When Prince William married Kate Middleton on 29 April, all eyes were on the young bride, who looked beautiful in a Sarah Burton designed outfit that was kept a secret until the day of the wedding. The dress was an English and French Chantilly lace gown designed by Burton (the Creative Director at Alexander McQueen), in addition to ivory duchesse satin shoes that were also handmade by the team at McQueen.

Custom dictates the blushing bride have "something borrowed" as part of her trousseau. The Queen, therefore, gave her a silk tulle veil and a Cartier tiara. Kate's diamond rings were a gift from her parents and, according to Pop Sugar, she carried a bouquet of myrtles, Lily of the Valley, hyacinth and sweet Williams, all of which hold much significance for both the royal family and the Middleton's.

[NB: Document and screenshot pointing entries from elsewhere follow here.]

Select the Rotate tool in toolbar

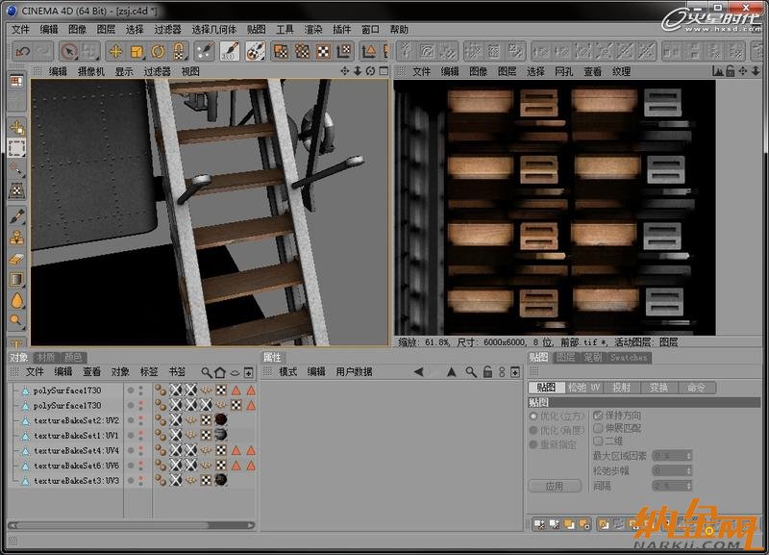[x=158, y=51]
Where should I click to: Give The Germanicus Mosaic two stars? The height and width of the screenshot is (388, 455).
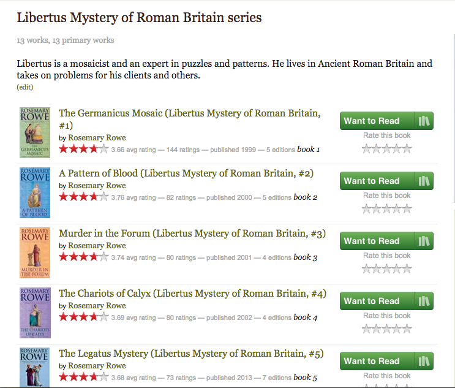tap(377, 148)
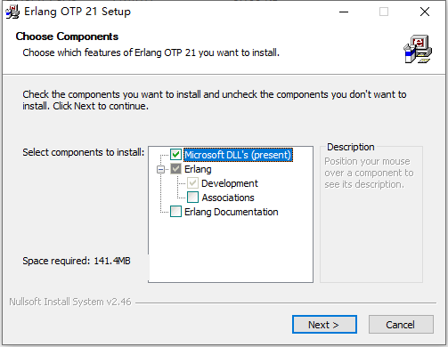Click the Nullsoft Install System v2.46 text
Image resolution: width=448 pixels, height=347 pixels.
pyautogui.click(x=70, y=302)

Meanwhile, the Telegraph reported that nearly 200 years of royal history and the heritage of the country's arts and crafts were incorporated into the dress, which was described as being sumptuous in its simplicity but definitely royal. This element of the Duchess of Cambridge's dress dated back to 1840, when Queen Victoria said her bridal gown ought to promote the nation's skills. Therefore, Kate's dress was made from the best of British materials. The graceful lines of the dress were reportedly inspired by Princess Margaret, who was also married at Westminster Abbey. Finally, there also seemed to be inspirations from Princess Diana, who was considered a style icon in her own right.

Every bride dreams of the perfect wedding dress and Kate was no different. She wanted a gown that could combine tradition and modernity. The Telegraph described the gown as "a strapless, Victorian-style corset, narrowed at the waist and padded at the hips - long a signature of the late couturier - underneath a high-necked, long-sleeved, sculpted bodice in intricate lacework and incorporating individual, hand-cut and embroidered flowers representing the rose, thistle, daffodil and shamrock". Vogue, meanwhile, content itself with saying: "V-neck décolleté and a silhouette that stayed close to her torso, and long, delicate lace sleeves".

Incidentally, Harper's Bazaar crowned Burton the Designer of the Year, at the Women of the Year Awards last year.